The thing is, I dont know what algea eater it came from. We have two kinds, I need pics of them to identify. I've heard of guppies reproducing to mollies and platys, this was new news to us. Someone please tell help us, we're just as curious to what is happening.

Thanks


----------



## Pac-Man

*Re: Can Algae Eaters reproduce? I am seeing a new form of something in my tank, looks like babies to me (need help)*

they look like snails to me; maybe they came in form some plants you purchased????


----------



## shev

*Re: Can Algae Eaters reproduce? I am seeing a new form of something in my tank, looks like babies to me (need help)*

look like malaysian trumpet snails to me. :fun: 



live bearing snails that reproduce a lot.



> Can Algae Eaters reproduce?


if they couldnt, there wouldnt be any.


----------



## Pinkisweet

*Re: Can Algae Eaters reproduce? I am seeing a new form of something in my tank, looks like babies to me (need help)*

OH wow! My dad bought a two plants about a couple of weeks ago. This would shock him. Can you give me any information on the snails? What do they do? What do they eat? This is still awesome. I kinda had a hunch they didnt come from my algae eaters, but this is sweet. 
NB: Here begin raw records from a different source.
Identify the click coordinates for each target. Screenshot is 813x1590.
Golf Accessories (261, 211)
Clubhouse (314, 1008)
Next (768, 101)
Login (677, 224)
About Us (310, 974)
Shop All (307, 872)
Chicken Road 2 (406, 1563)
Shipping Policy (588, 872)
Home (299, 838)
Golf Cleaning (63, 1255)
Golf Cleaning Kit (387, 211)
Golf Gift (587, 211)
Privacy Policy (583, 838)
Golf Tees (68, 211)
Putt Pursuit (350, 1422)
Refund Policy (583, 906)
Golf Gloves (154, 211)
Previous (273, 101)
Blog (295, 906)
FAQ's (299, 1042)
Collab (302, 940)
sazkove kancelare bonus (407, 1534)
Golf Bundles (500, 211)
A million thanks guys/gals


----------



## Damon

*Re: Can Algae Eaters reproduce? I am seeing a new form of something in my tank, looks like babies to me (need help)*

MTS eat just about any decaying matter or food in your tank. They leave plants alone for the most part and are a good indicator of your feeding/cleaning habits. Great snails for sand bottom tanks. They only reproduce to the levels of food/fish waste/decaying matter available in the tank. Overfeed and you will have hundreds. Harmless and beneficial for the most part but can be a nusiance due to how quickly they can reproduce.


----------



## shev

*Re: Can Algae Eaters reproduce? I am seeing a new form of something in my tank, looks like babies to me (need help)*

I have some in gravel, and they still burrow through it. I've noticed they are nocturnal-ish. at night they unburrow, but they've got a clock in their head, they come out at the same time everyday even if the lighting did not change.


----------



## TANKER

*Re: Can Algae Eaters reproduce? I am seeing a new form of something in my tank, looks like babies to me (need help)*

MTS are the only snails I allow in my tanks. They serve the function of keeping the gravel sweet as well as cleaning the glass and equipment in the tanks. Being burrowing snails they help to eliminate gas pockets in the gravel as well as eating the debis that gets trapped. Think of these guys like you would worms in your garden. Always good to see these guys doing their job.


----------



## TANKER

*Re: Can Algae Eaters reproduce? I am seeing a new form of something in my tank, looks like babies to me (need help)*

Forgot to answer your main question about reproduction. Yes, these do reproduce, in fact these are actually livebearers.


----------